Research and development spending remains stuck at around 2% in the EU, substantially below both the US and Japan. It must be increased to reach the goal of 3% GDP. Innovation policies must be more business oriented.  As most European countries’ performance in key skills are now significantly lagging behind the best performing Asian economies, priority must be given to promoting scientific, technological, engineering and mathematics curricula in initial education and lifelong learning, with a particular role for universities to achieve world class learning outcomes.

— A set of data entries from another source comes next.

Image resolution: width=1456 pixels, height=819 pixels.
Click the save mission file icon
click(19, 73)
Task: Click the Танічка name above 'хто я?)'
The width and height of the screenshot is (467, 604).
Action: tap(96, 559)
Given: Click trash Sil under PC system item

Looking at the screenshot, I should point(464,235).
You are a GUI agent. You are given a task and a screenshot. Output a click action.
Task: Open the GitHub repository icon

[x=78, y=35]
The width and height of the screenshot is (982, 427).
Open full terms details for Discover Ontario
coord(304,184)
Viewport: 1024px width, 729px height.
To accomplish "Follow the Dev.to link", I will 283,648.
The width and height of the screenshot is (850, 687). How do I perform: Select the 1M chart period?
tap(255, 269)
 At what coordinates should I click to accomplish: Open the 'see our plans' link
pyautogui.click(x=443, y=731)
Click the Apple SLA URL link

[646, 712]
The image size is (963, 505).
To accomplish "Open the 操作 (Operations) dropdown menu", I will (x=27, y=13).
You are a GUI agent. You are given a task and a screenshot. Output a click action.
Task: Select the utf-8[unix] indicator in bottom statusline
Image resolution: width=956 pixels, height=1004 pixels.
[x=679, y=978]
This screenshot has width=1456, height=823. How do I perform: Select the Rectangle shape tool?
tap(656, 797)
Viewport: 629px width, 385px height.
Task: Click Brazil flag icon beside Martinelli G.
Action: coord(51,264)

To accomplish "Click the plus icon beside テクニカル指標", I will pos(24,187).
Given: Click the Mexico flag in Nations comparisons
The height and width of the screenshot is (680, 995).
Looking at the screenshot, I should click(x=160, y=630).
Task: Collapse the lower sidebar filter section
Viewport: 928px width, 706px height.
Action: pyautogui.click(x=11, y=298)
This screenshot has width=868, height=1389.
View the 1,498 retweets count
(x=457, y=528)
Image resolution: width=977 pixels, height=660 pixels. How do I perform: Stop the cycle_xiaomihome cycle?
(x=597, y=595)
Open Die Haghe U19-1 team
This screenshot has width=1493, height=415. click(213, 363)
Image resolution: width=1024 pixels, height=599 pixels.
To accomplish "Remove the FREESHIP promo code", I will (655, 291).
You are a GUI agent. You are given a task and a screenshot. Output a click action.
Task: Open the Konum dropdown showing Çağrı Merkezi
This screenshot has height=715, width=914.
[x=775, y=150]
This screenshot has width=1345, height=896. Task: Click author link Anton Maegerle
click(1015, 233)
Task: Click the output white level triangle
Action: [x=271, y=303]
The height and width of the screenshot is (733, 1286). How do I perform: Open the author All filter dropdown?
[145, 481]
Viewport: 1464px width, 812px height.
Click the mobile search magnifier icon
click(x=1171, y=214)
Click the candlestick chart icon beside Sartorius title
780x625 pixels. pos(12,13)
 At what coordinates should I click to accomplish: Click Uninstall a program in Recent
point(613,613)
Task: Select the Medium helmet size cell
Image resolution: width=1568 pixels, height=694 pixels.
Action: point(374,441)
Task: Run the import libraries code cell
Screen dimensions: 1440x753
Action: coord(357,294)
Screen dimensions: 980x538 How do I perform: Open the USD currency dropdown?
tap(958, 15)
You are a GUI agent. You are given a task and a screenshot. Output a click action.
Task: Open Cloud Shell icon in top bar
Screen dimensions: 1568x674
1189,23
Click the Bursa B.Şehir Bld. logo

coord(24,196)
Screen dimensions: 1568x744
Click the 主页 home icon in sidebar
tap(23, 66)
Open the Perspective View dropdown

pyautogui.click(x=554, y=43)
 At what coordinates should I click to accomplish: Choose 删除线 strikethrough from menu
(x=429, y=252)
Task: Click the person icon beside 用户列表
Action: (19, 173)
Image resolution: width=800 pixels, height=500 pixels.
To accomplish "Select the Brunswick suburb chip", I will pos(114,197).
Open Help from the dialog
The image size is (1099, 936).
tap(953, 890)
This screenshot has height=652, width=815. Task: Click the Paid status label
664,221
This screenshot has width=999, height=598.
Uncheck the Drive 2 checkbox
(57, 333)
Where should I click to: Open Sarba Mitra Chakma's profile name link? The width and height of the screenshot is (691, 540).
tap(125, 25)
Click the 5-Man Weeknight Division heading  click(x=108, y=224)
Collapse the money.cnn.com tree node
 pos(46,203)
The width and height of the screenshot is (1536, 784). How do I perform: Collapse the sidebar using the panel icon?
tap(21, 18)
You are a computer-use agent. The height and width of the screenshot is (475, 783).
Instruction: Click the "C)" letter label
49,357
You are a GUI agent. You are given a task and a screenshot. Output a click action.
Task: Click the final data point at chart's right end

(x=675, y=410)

  1. Access to finance and financial stability

Interest rates charged for bank loans to corporations have diverged, increasing most strongly in Euro area countries with rising sovereign borrowing costs. And the willingness of banks to provide loans to SMEs deteriorated over the last 18 months. In order to allow business to make the investments required to drive the recovery, new regulation of financial services must strike the right balance between increasing financial stability and the need to ensure that companies are able to access finance on reasonable terms. Alternative financing routes to bank lending also need to be facilitated. And the Euro Area needs to make progress on implementing the banking union, notably the single supervisory mechanism, in order to reduce divergences in borrowing costs.

  1. Labour market

Countries with most rapid increases in unit labour costs before the crisis have started making progress, but further progress is needed to ensure that labour costs are in line with productivity. The tax wedge on low income earners must be reduced to avoid unemployment and social benefit traps. Targeted cuts in employers’ social security and flexible contractual arrangements are “a must” to encourage recruitment. And further measures to ensure that the retirement age evolves to reflect longer life expectancy are still needed in many Member States.

Almost 5 years have passed since the outbreak of the global financial crisis. EU output remains below 2008 level, with 8 million people having lost their job since the start of the crisis. Across Europe, companies are producing world-leading goods and services drawing on cutting edge technology. But the rest of the world is not standing still. Emerging economies are strengthening and attracting international investors. The European Union and its Member States must therefore strengthen their support to business if we want to launch a new phase in the European recovery.

The European Council and the EU Commission must really refocus the EU agenda on competitiveness and ensure that the 2013 European Semester strengthens implementation of structural reforms to kick-start growth and employment creation.